# Is This Okeah Genuine



## andyarmitage (Dec 25, 2008)

Hi all,

I just wondered if this looked genuine to you guys?

Thanks


----------



## Mutley (Apr 17, 2007)

It looks OK eah to me :groan:


----------



## jasonm (Nov 22, 2003)

Oh dear.....Mel would be proud of that one.....


----------



## Russ Cook (Feb 12, 2006)

Although the dial has been affected by something in the past,it looks original as do the hands,the case and pushers should be stainless,the movement should be of a quite early production number,pre 5000,although thats not set in stone.The fading on the inner bezel is quite common.

Regards,

Russ.


----------



## pg tips (May 16, 2003)

looks right to me

here's Macs which will be newer with a slightly different handset










here's my early Shturmanskie as you can see the same watch apart from the dial


----------



## andyarmitage (Dec 25, 2008)

Thanks guys I am told it's a rare white lume version.


----------



## mel (Dec 6, 2006)

Looks the biz to me, a gentle clean of the dial might help, wear it and ENJOY! :cheers:

(Pretenders to the Crown (OK-eah to me!) will be executed :taz: )


----------



## Xantiagib (Apr 22, 2005)

looks like an original run one... if so worth a bit - looks like it could've been redialed sometime but quite faithful if so.


----------



## johnbaz (Jan 30, 2005)

It looks great to me too unk:

here's my Sturmanskie, if they have the same gubbins inside then why the different names??










john 

BTW, the stopwatch has been disabled on mine (though i can't remember why it done by the previous owner), i may send it off to Ryte Time to have the parts re-instated...

.


----------



## chris l (Aug 5, 2005)

johnbaz said:


> It looks great to me too unk:
> 
> here's my Sturmanskie, if they have the same gubbins inside then why the different names??

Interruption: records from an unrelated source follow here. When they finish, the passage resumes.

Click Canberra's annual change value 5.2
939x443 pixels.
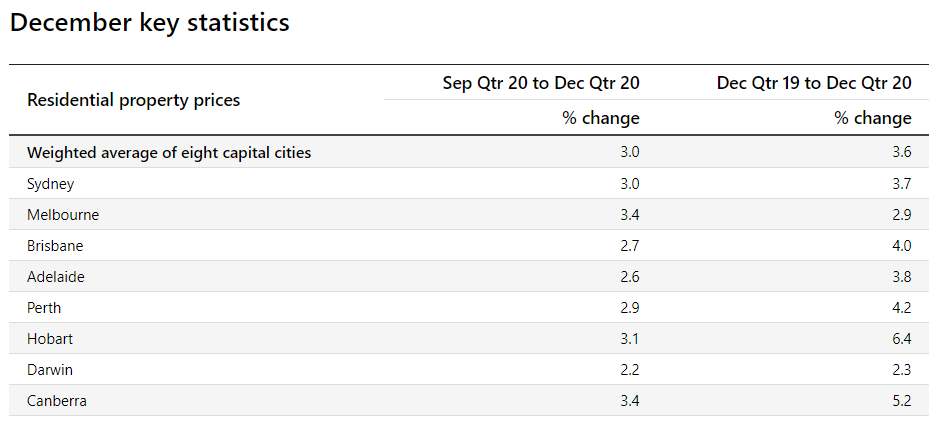(901, 401)
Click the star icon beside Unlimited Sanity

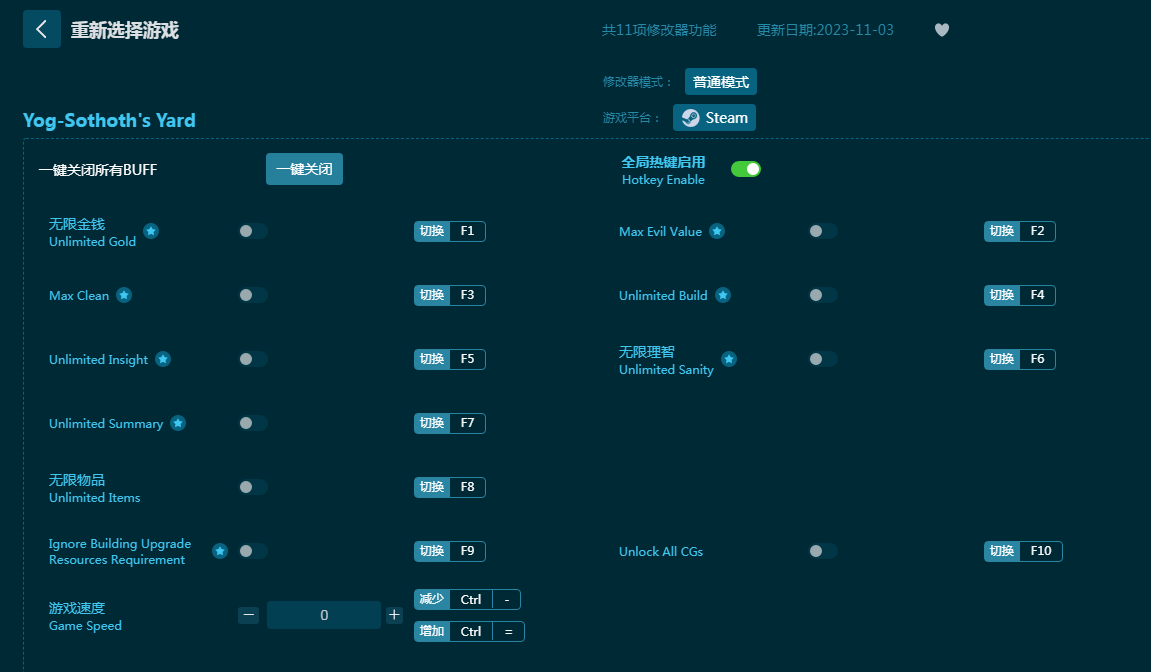(729, 359)
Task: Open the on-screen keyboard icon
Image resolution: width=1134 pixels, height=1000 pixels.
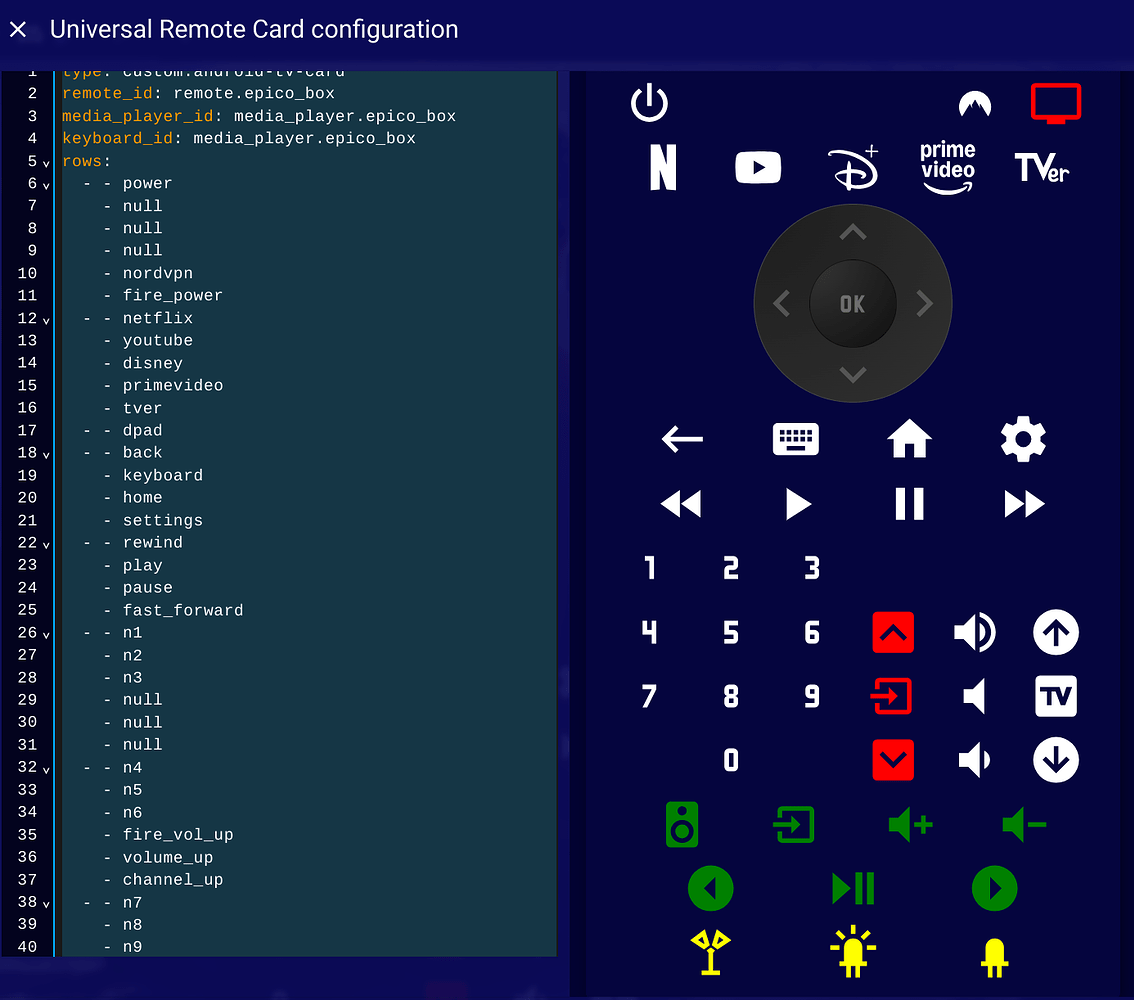Action: point(795,439)
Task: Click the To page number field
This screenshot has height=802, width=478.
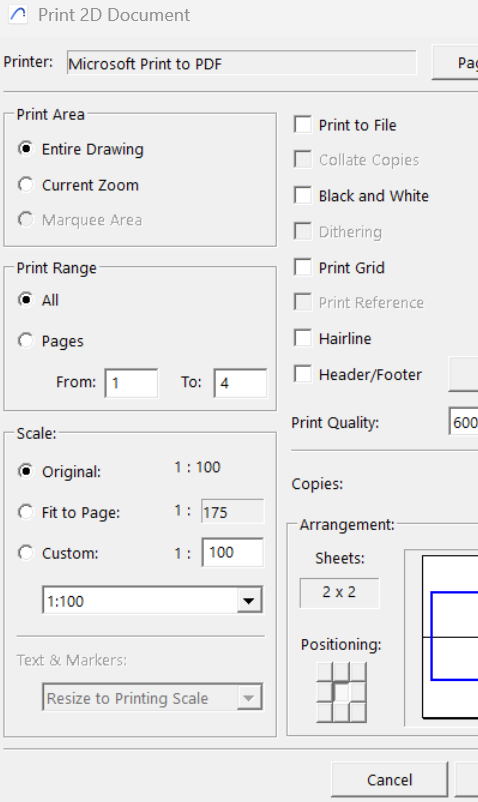Action: click(x=240, y=383)
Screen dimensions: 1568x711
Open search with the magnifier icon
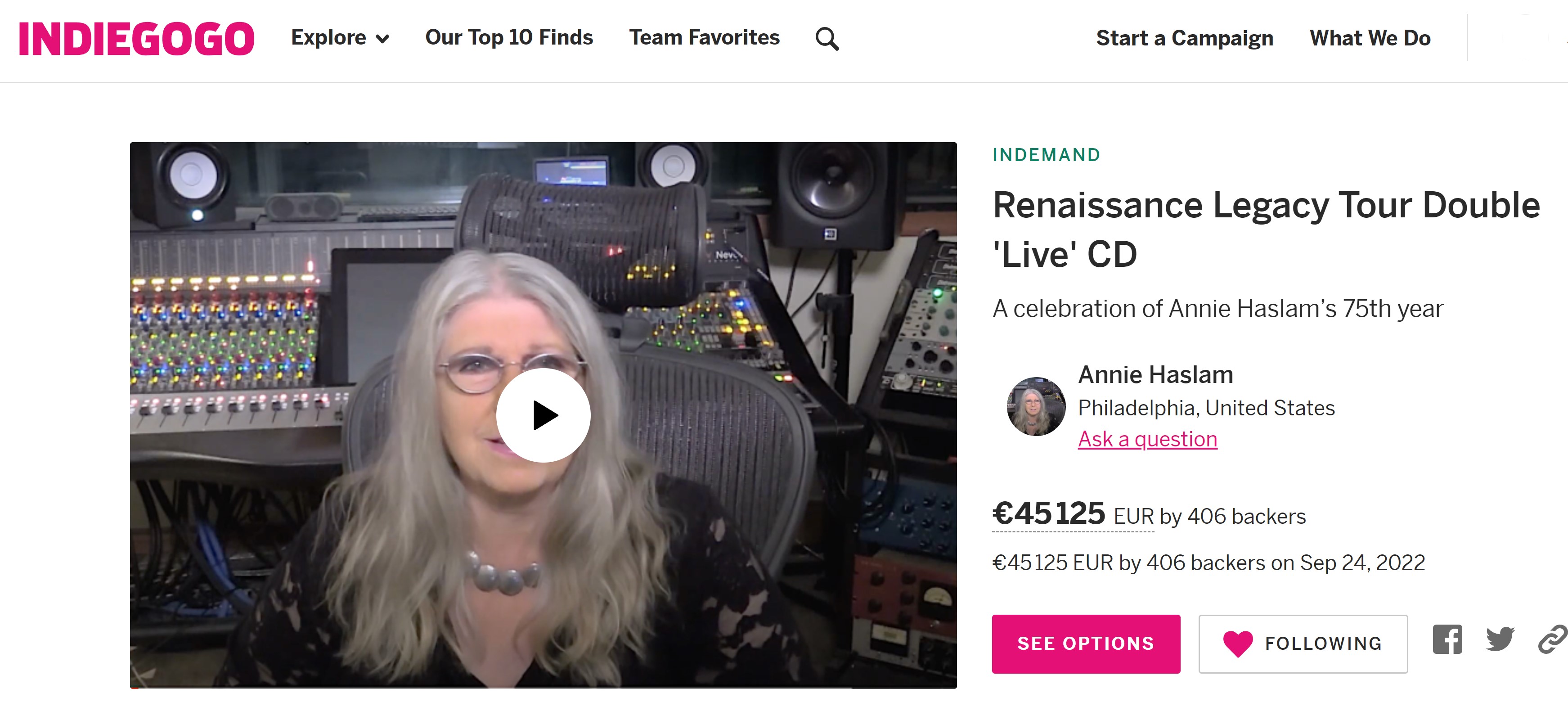827,39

Yours is a version of the Air Force chronograph; the 'Sturmanskie' = 'Steerman' = 'Navigator'.

The 'Okeah' = 'Ocean' is a version of the Navy watch, and was also used by cosmonauts.

The Buran was named after the Soviet Space Shuttle, and again went to the Air Force and ?into space?

("The Buran is a wind which blows across eastern Asia, specifically Xinjiang, Siberia, and Kazakhstan." Also means blizzard)

Lots and lots of 3133s out there; I like those with an, even tenuous, link to their military origins..

I have a few; here's my Okeah this morning having breakfast...











​


----------



## johnbaz (Jan 30, 2005)

Thanks Chris

It makes sense now :yes:

cheers, John


----------